TLA⁺ is more than a DSL for breadth-first search

TLA⁺ is more than a DSL for breadth-first search

Although it isn’t usually taught that way, a lot of TLA⁺ newcomers develop the understanding that TLA⁺ is just a fancy domain-specific language (DSL) for breadth-first search. If you want to model all possible executions of a concurrent system - so the thinking goes - all you have to do is define:

  1. The set of variables modeling your system
  2. The values of those variables in the initial state(s)
  3. Possible actions changing those variables to generate successor states
  4. Safety invariants you want to be true in every state

The model checker will then use breadth-first search (BFS) to churn through all possible states (& thus execution orders) of your system, validating your invariants. If one of your invariants fails, BFS gives you the shortest execution path reaching that state. It even checks for deadlock by finding states with no possible successor states.

You can get a lot of value out of TLA⁺ using it this way! TLA⁺ qua BFS DSL is a perfectly fine way to think of the language. If you specify your system in TLA⁺, you will have a terse, precise, readable specification that can also be checked to ensure it is free of concurrency bugs hidden deep in the wilds of combinatoric state explosion. Most working software engineers have learned BFS at some point so can even understand what the model checker is doing under the hood. However, a BFS DSL is not all that TLA⁺ is. In brief, here are three features of TLA⁺ that require going beyond this limited conception:

  1. Liveness checking
  2. Refinement checking
  3. Formal proofs

The second way of TLA⁺

Like all things worthy of fascination, there are several totally orthogonal ways to look at a TLA⁺ spec. It is worth knowing all of them so you can switch your perspective depending on the context. A finite state machine explored with BFS is the first way. The second way is as a set of infinite system behaviors, or execution traces.

Instead of viewing your system as running around a fixed finite state space like a rabbit, occasionally returning to states previously visited, you instead view it as generating a set of possible execution traces. These execution traces all start in the same state or set of initial states, then evolve according to the rules of your system - forever. Termination just means a given behavior loops endlessly in the same state for eternity.

[Data lines]
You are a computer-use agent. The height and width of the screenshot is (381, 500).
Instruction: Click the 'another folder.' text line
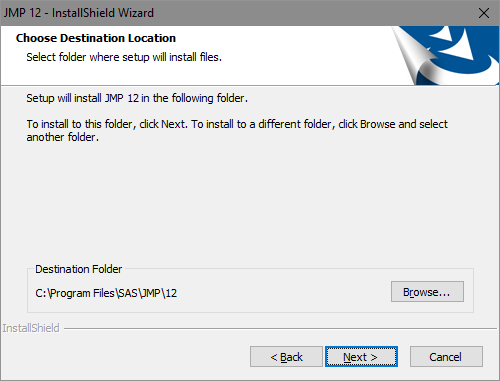click(x=63, y=137)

[Set tasks]
• 1. According to the TLA⁺ article, what four things does a newcomer think they need to define to model all possible executions of a concurrent system? List them.
• 2. Answer these questions using the TLA⁺ article:
(a) When an invariant fails, what does breadth-first search provide?
(b) How does the model checker check for deadlock?
(c) When a spec is viewed as a set of infinite behaviors, what does termination mean?

[Answers to the tasks]
• 1.
1. The set of variables modeling the system
2. The values of those variables in the initial state(s)
3. Possible actions that change those variables to generate successor states
4. Safety invariants that should be true in every state

• 2.
(a) It gives the shortest execution path that reaches the failing state.
(b) It finds states that have no possible successor states.
(c) Termination means a given behavior loops endlessly in the same state for eternity.